(To do) Write out the lines of the material word for word, from the line containing "Open Аналитика in the sidebar" through the end of the material. Leave the pictures out of your answer.
--- Start Task data ---
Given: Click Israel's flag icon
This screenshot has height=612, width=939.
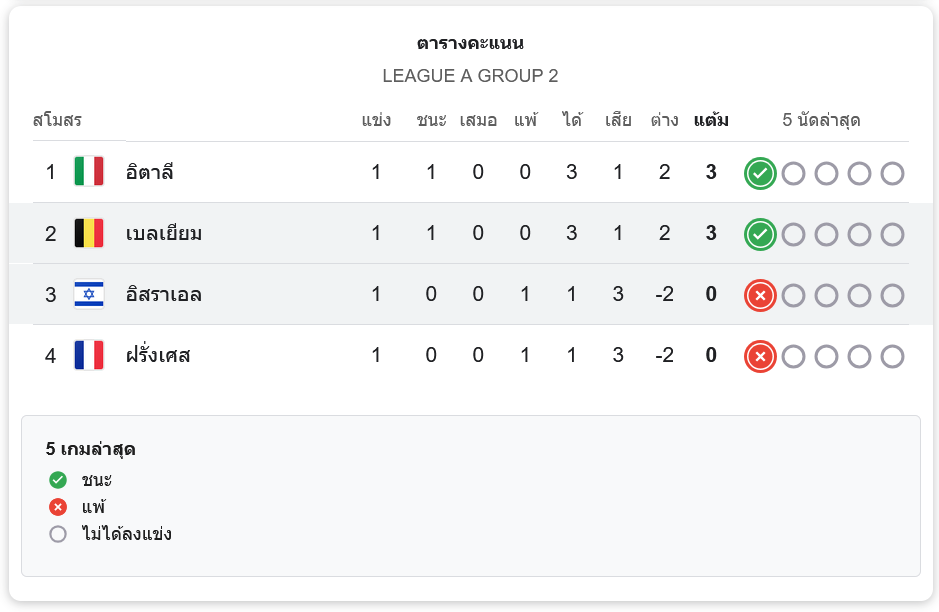Looking at the screenshot, I should click(89, 295).
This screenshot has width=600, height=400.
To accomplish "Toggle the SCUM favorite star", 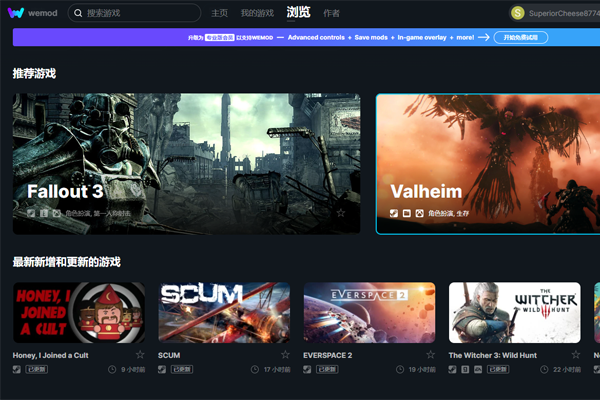I will (x=285, y=354).
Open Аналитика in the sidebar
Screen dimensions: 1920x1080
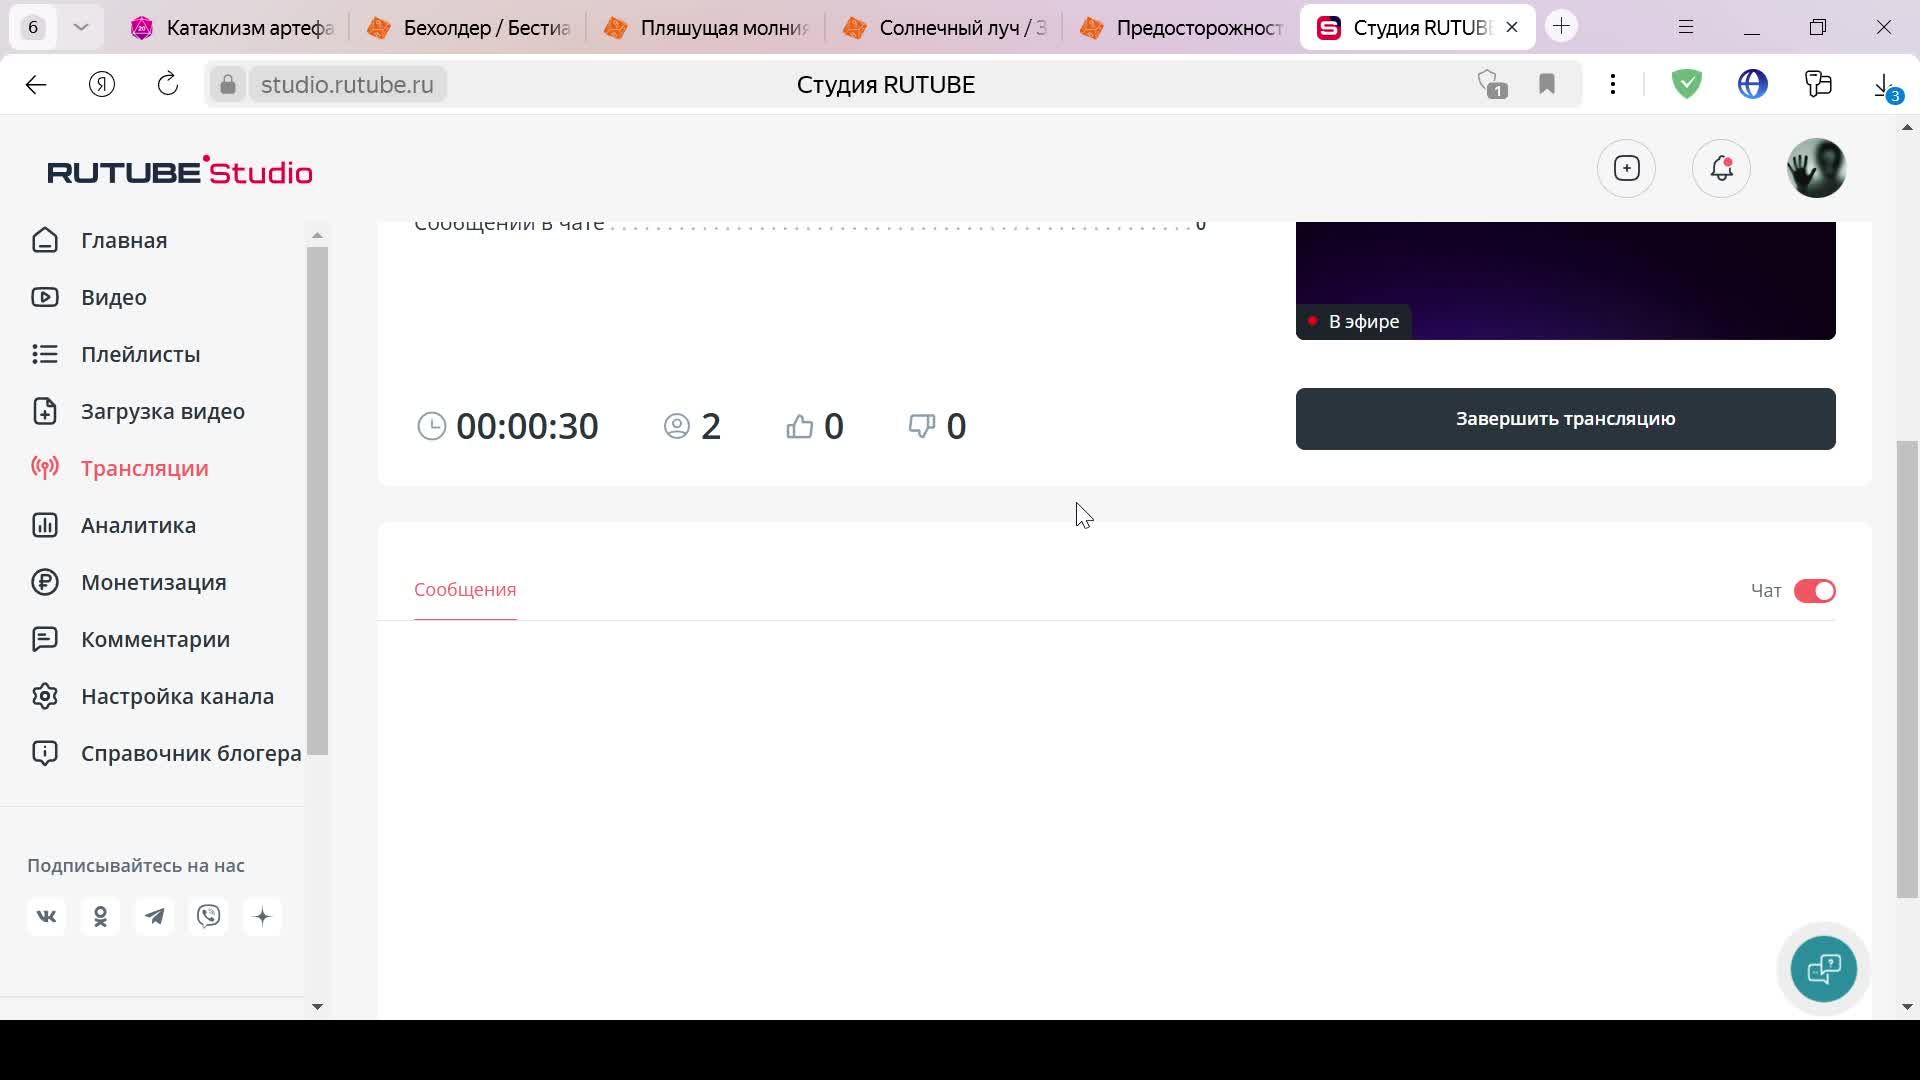point(138,525)
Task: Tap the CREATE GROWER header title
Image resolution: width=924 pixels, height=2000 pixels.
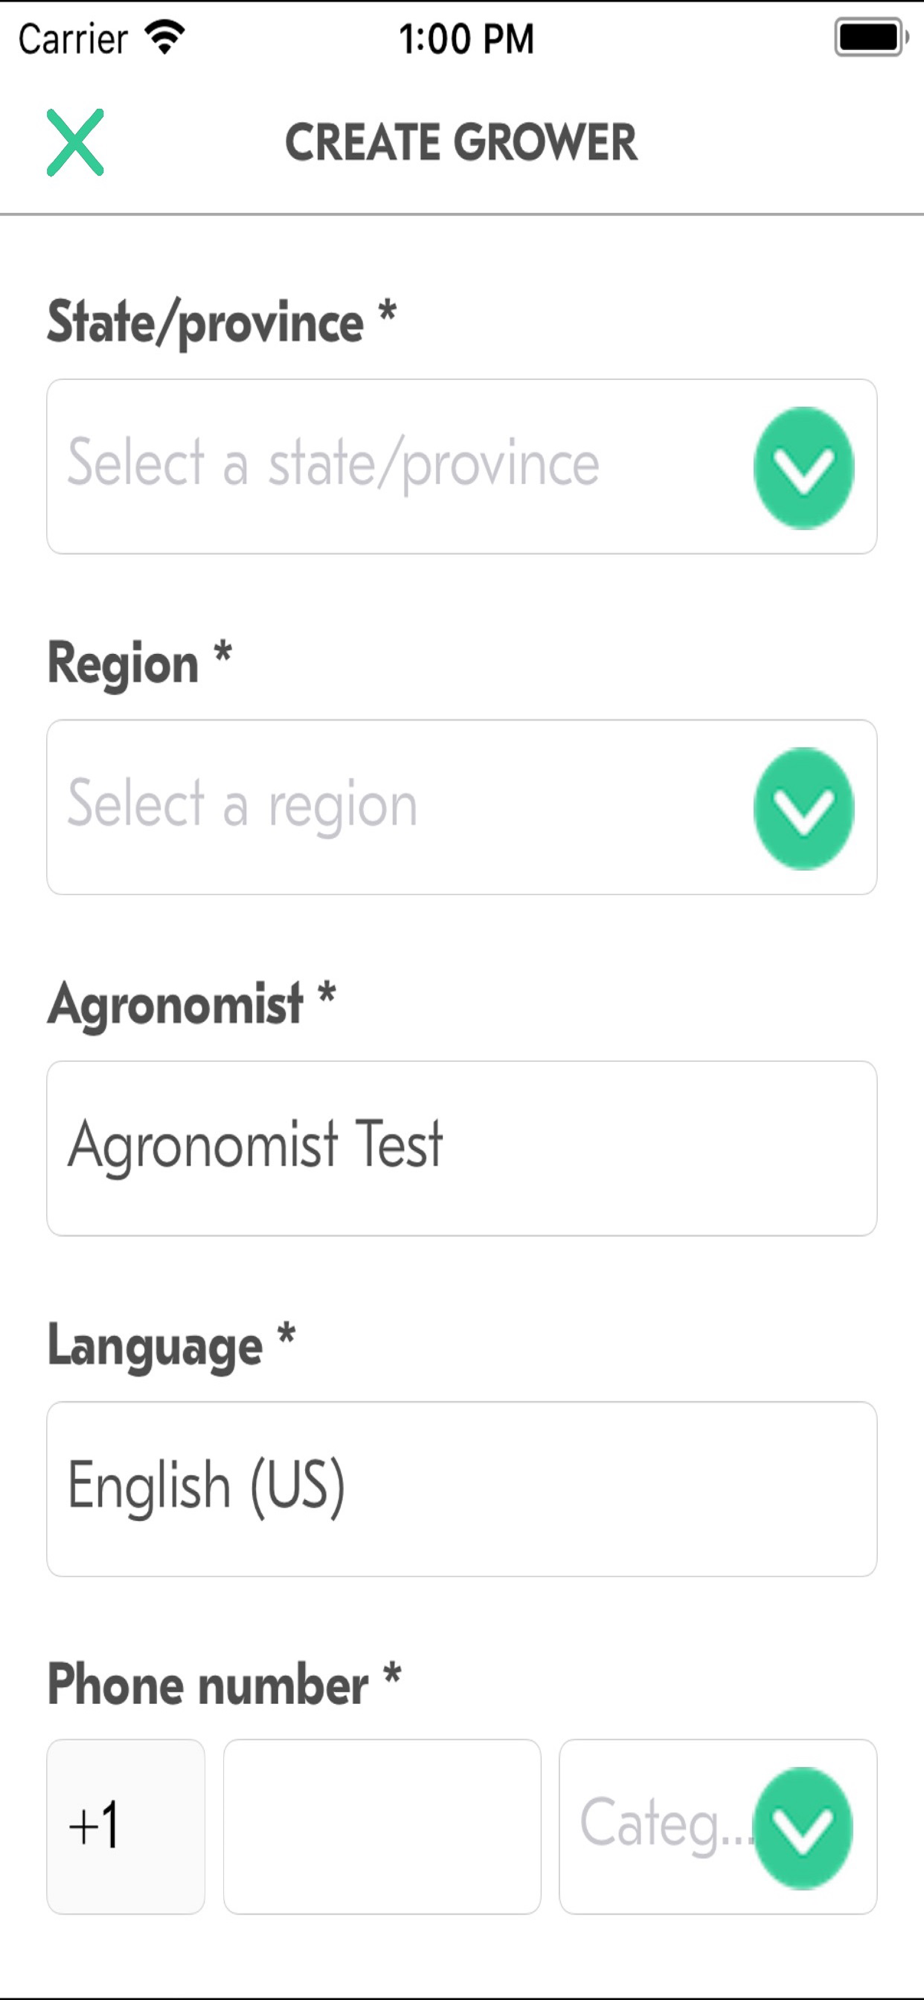Action: tap(461, 142)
--- End Task data ---
(Task result)
Open Аналитика in the sidebar
Screen dimensions: 1920x1080
point(138,525)
Task: Tap the CREATE GROWER header title
Image resolution: width=924 pixels, height=2000 pixels.
Action: tap(461, 142)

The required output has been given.